Способность прикинуть вероятность события зависит от того, как нам описали риск. Однако чем лучше мы осознаём ситуацию, тем сложнее нам что-то внушить. Психолог Герд Гигеренцер изучает восприятие риска и утверждает, что не все люди понимают вероятности. Однако это не значит, что они не могут мыслить в этих категориях и понимать риск. Исследования Гигеренцера показывают: частота события — сколько раз оно произошло — находит лучший отклик, чем его вероятность. Это больше соответствует мышлению и помогает чётче осознать риск.

Вернёмся к примеру с контролем рождаемости в Великобритании. Рост на 100% звучит почти как гарантированная вероятность. Но если представить данные в виде частоты наступления события — один из 7 тыс. или два случая из 7 тыс., — истинный риск станет очевиднее. Гигеренцер убедился: когда людям показывают частоту, а не вероятности, они более склонны принимать разумные, рациональные решения. Кроме того, его исследования демонстрируют, что частота лучше запоминается.

Гигеренцер убеждён, что грамотности в области риска и вероятностей нужно учить, как учат читать и считать. От рождения читать мы не умеем — этому нас обучают, потому что в современном мире без чтения не обойтись.

Исследования учёного показывают: люди способны понять риск, но в ходе эволюции мозг оценивал его в другой среде, поэтому частота нам понятнее, чем вероятность.

Сейчас среда меняется, и статистическая грамотность становится такой же важной, как и умение читать.

Мышление в категориях вероятностей не появляется само по себе, зато скрытая способность к оценке риска наделяет нас небывалой силой. Технологии могут изменить подходы к его измерению и восприятию и позволят оценивать вероятности точнее, чем когда-либо.
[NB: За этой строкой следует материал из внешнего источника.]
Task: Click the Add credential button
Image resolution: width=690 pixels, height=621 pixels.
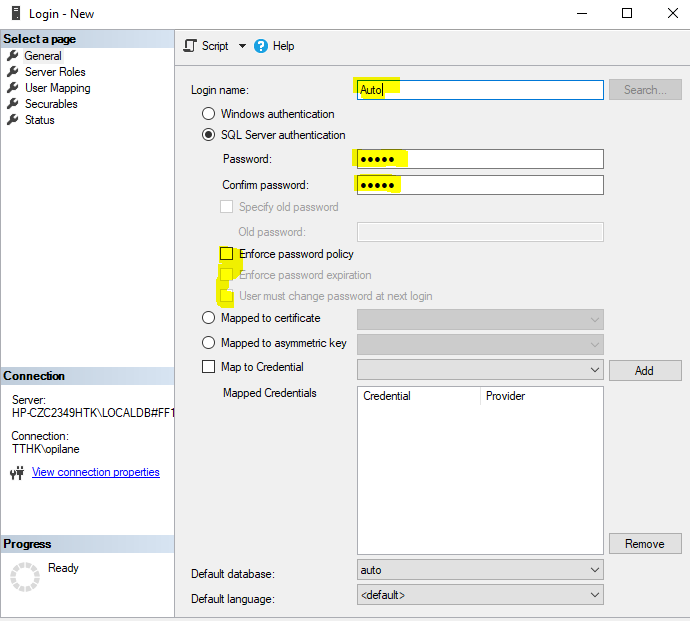Action: coord(645,370)
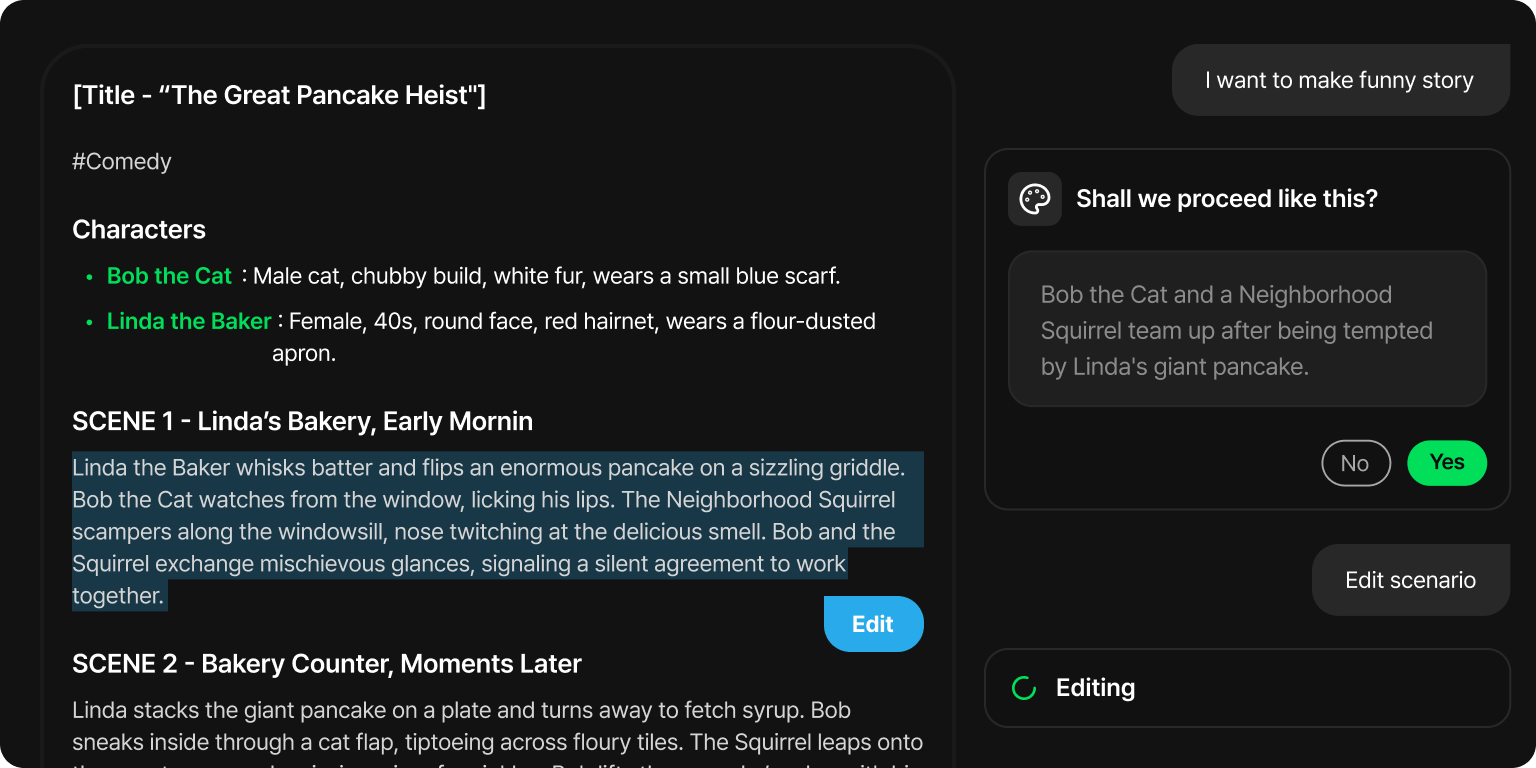Click the Great Pancake Heist title
The width and height of the screenshot is (1536, 768).
pyautogui.click(x=279, y=96)
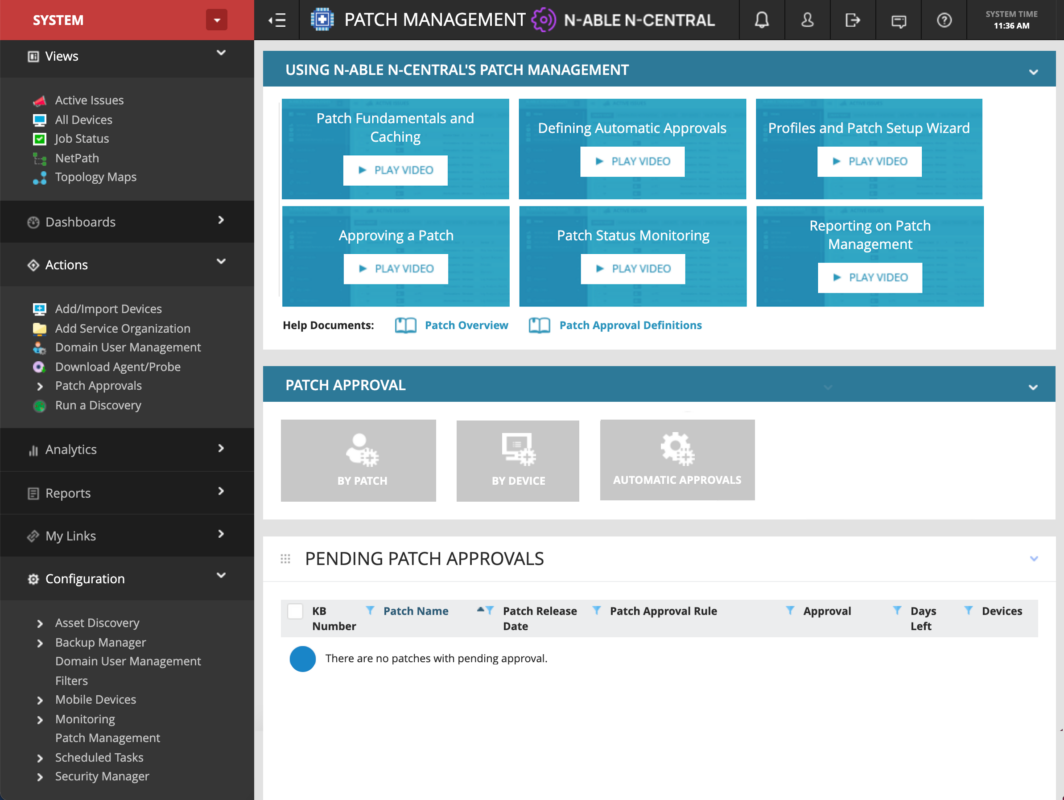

Компании сейчас собирают данные обо всех наших действиях: какие фильмы мы смотрим, что покупаем, куда ходим. Эти же данные можно использовать для оценки вероятностей при выборе решения. Вскоре у нас будет самая точная из возможных сегодня оценка вероятностей. Эффект технологий может оказаться не меньшим, чем когда Ферма и Паскаль впервые начали измерять риски.

Но какой прок от всех этих оценок вероятностей, если мы воспринимаем их искажённо? Хуже того, чувствительность людей даёт власть технологическим компаниям: они могут представлять риск так, чтобы влиять на решения и играть на страхах. Способность лучше оценивать вероятности можно использовать и для просвещения, и для того, чтобы подтолкнуть людей к лишним тратам.

Даже если в ближайшем будущем нас не начнут учить оценивать риски, уже сейчас можно тренироваться самостоятельно и осмыслять предлагаемые нам данные. Чтобы вычислить вероятность предстоящего события, подумайте о ней в категориях частоты. Вероятность дождя в 30%, возможно, ни о чём вам не скажет. Дождь будет лить 30% дня? Или шансы 30%, что в какой-то момент он пойдёт? Но эти данные можно представить иначе. В 30 днях из 100 с такими же условиями, как сегодня, в какой-то момент шёл дождь. Или знакомый знакомого выиграл в лотерею, и вам кажется, что это повышает ваши шансы на успех. Но вспомните обо всех, кого знаете (включая и себя), кто играет каждую неделю и не получает ничего.

Вызовы современного мира требуют навыков, с которыми мы не родились. В управляемом информацией обществе мы способны оценить вероятность, что фильм нам понравится, работа подойдёт, а преступление приведёт в тюрьму. Большинству из нас никто не объяснял, как толковать эти вероятности. Но научиться их оценивать можно, если опираться на частоту событий.